▸ Work instructions
Repeat every line from the line containing "Click masked asterisks" to the end of the data, exactly. Leave the pictures out.
-------- Records for this exercise --------
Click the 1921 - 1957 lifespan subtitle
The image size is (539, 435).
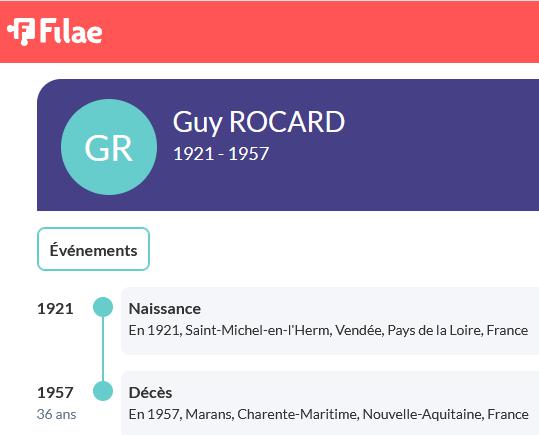tap(221, 153)
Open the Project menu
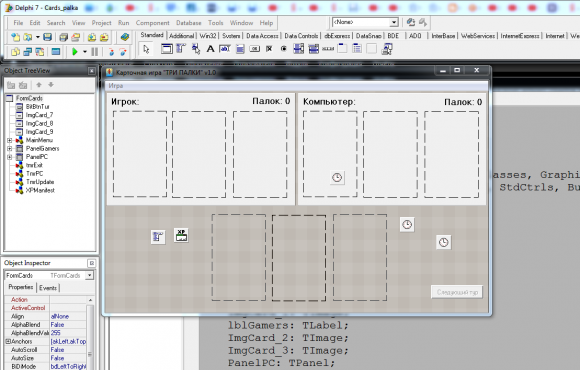The height and width of the screenshot is (370, 580). point(101,23)
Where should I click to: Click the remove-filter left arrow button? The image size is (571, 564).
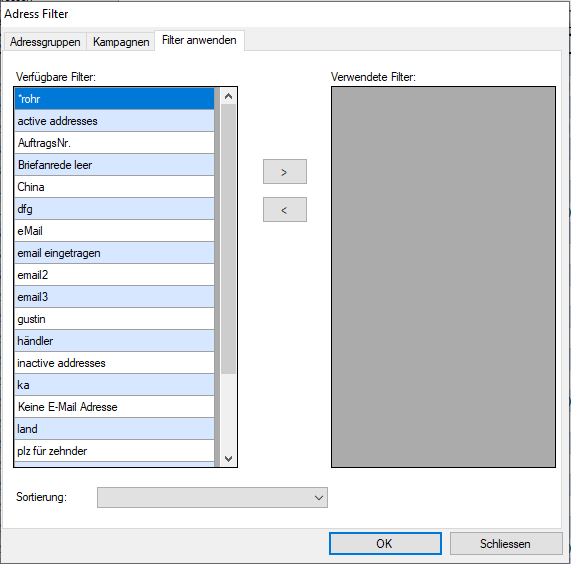click(285, 210)
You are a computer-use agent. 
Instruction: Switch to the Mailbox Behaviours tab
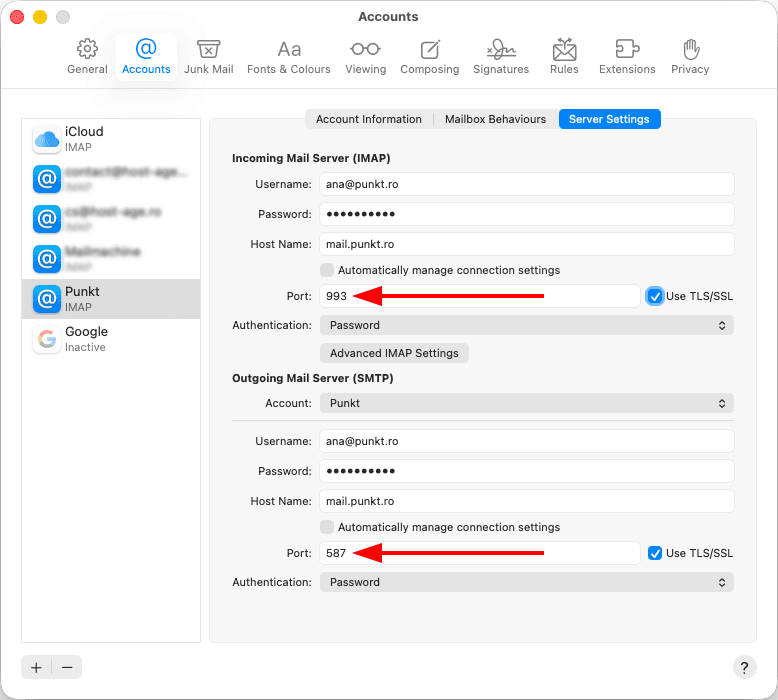click(495, 119)
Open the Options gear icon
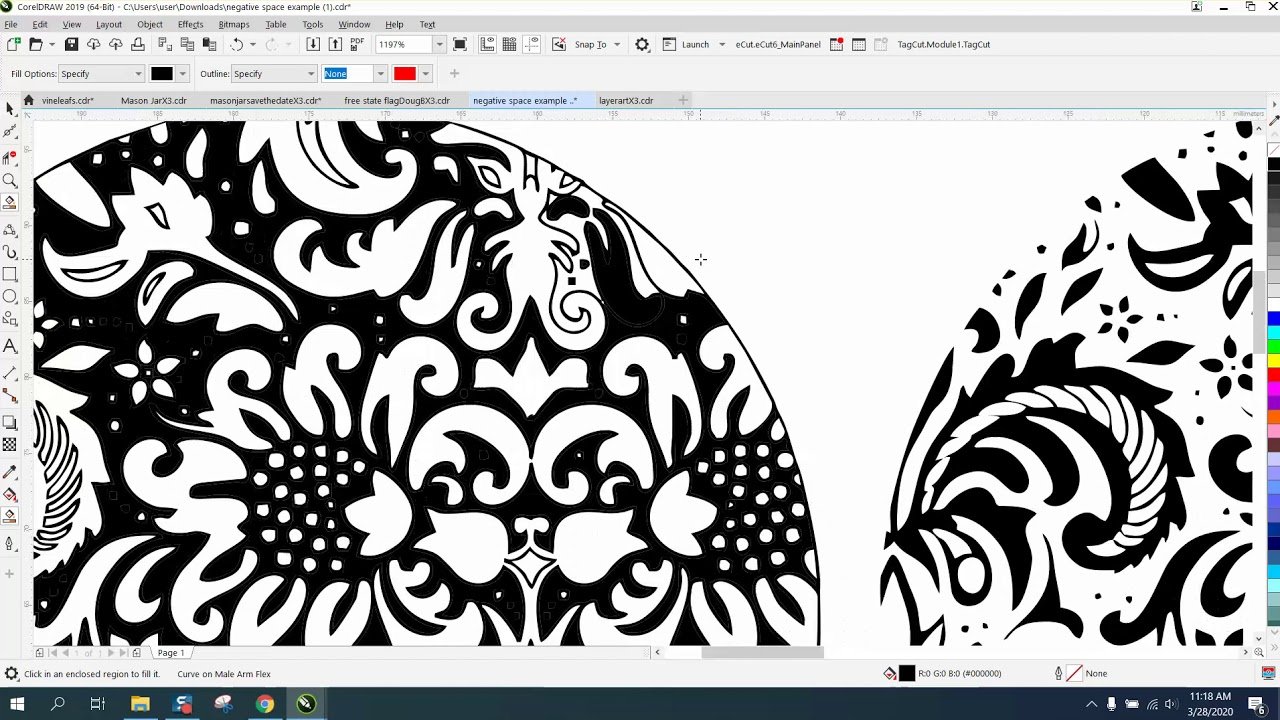 coord(642,44)
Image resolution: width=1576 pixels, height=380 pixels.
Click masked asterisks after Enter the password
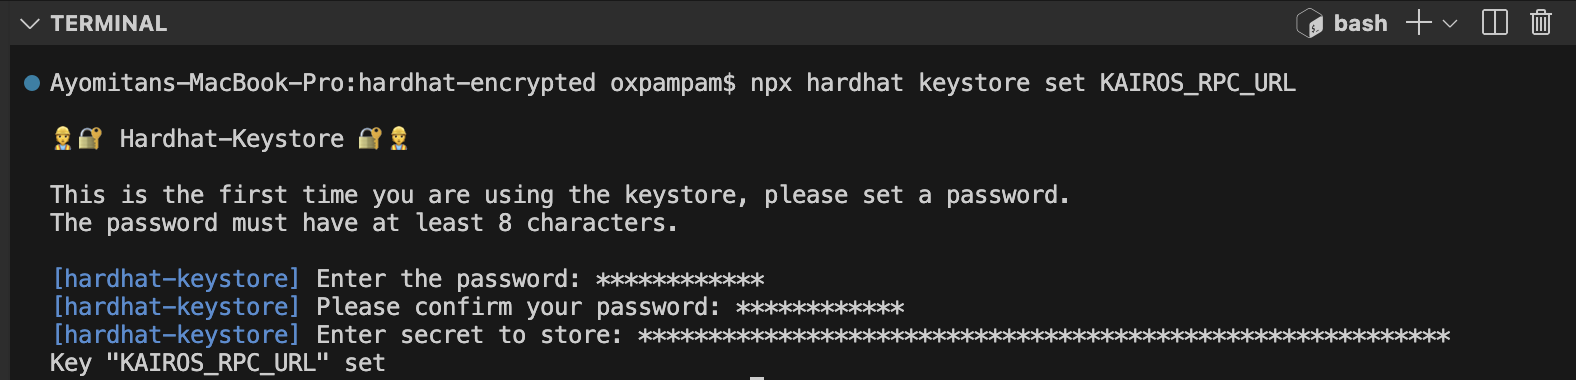[x=680, y=280]
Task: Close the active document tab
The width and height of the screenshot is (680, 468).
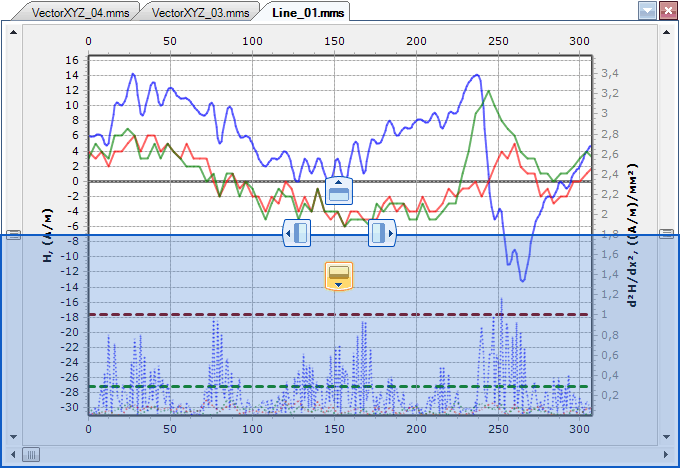Action: 667,11
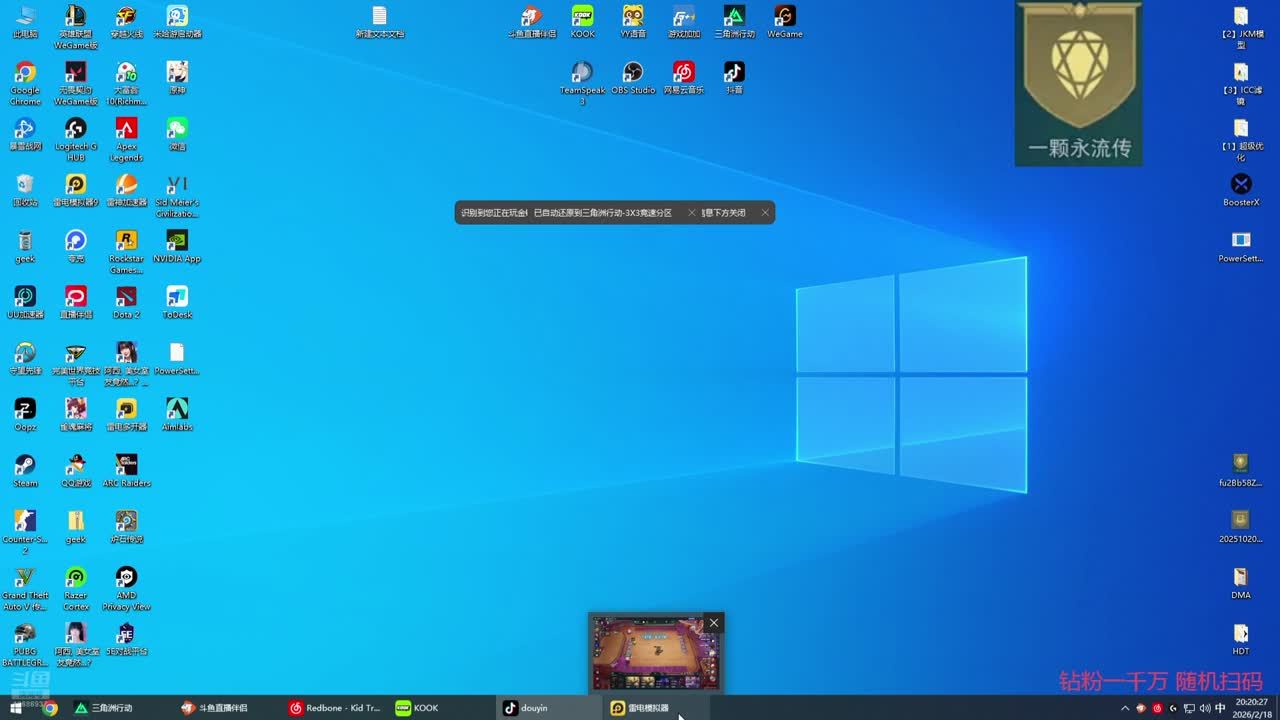Click the Windows Start button

pos(16,708)
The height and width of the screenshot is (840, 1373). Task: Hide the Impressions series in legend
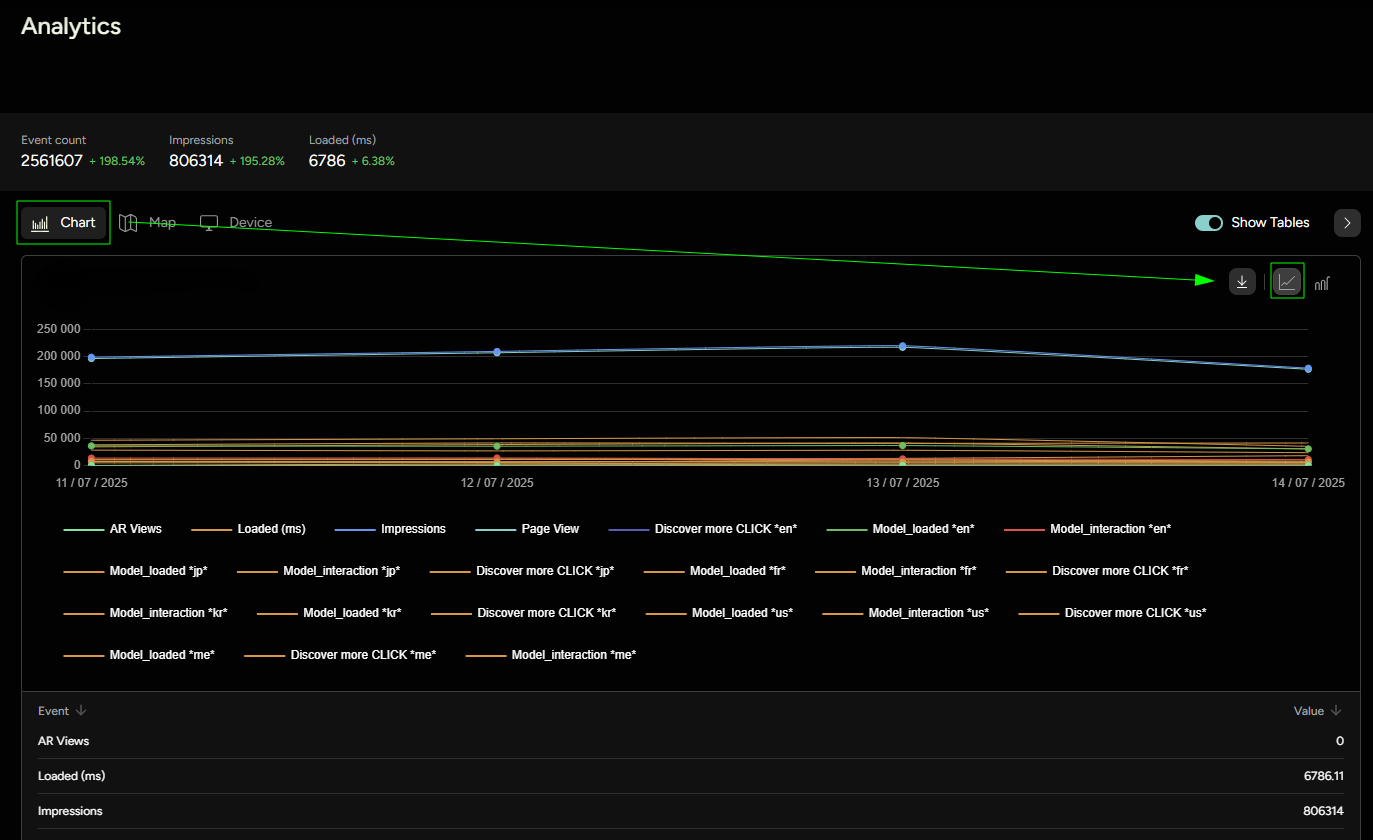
--------
▸ Exercise solution
Click masked asterisks after Enter the password
[x=680, y=280]
Task: Close the active document tab
The width and height of the screenshot is (680, 468).
Action: 667,11
Click the Windows Start button

pos(16,708)
The height and width of the screenshot is (840, 1373). Task: Hide the Impressions series in legend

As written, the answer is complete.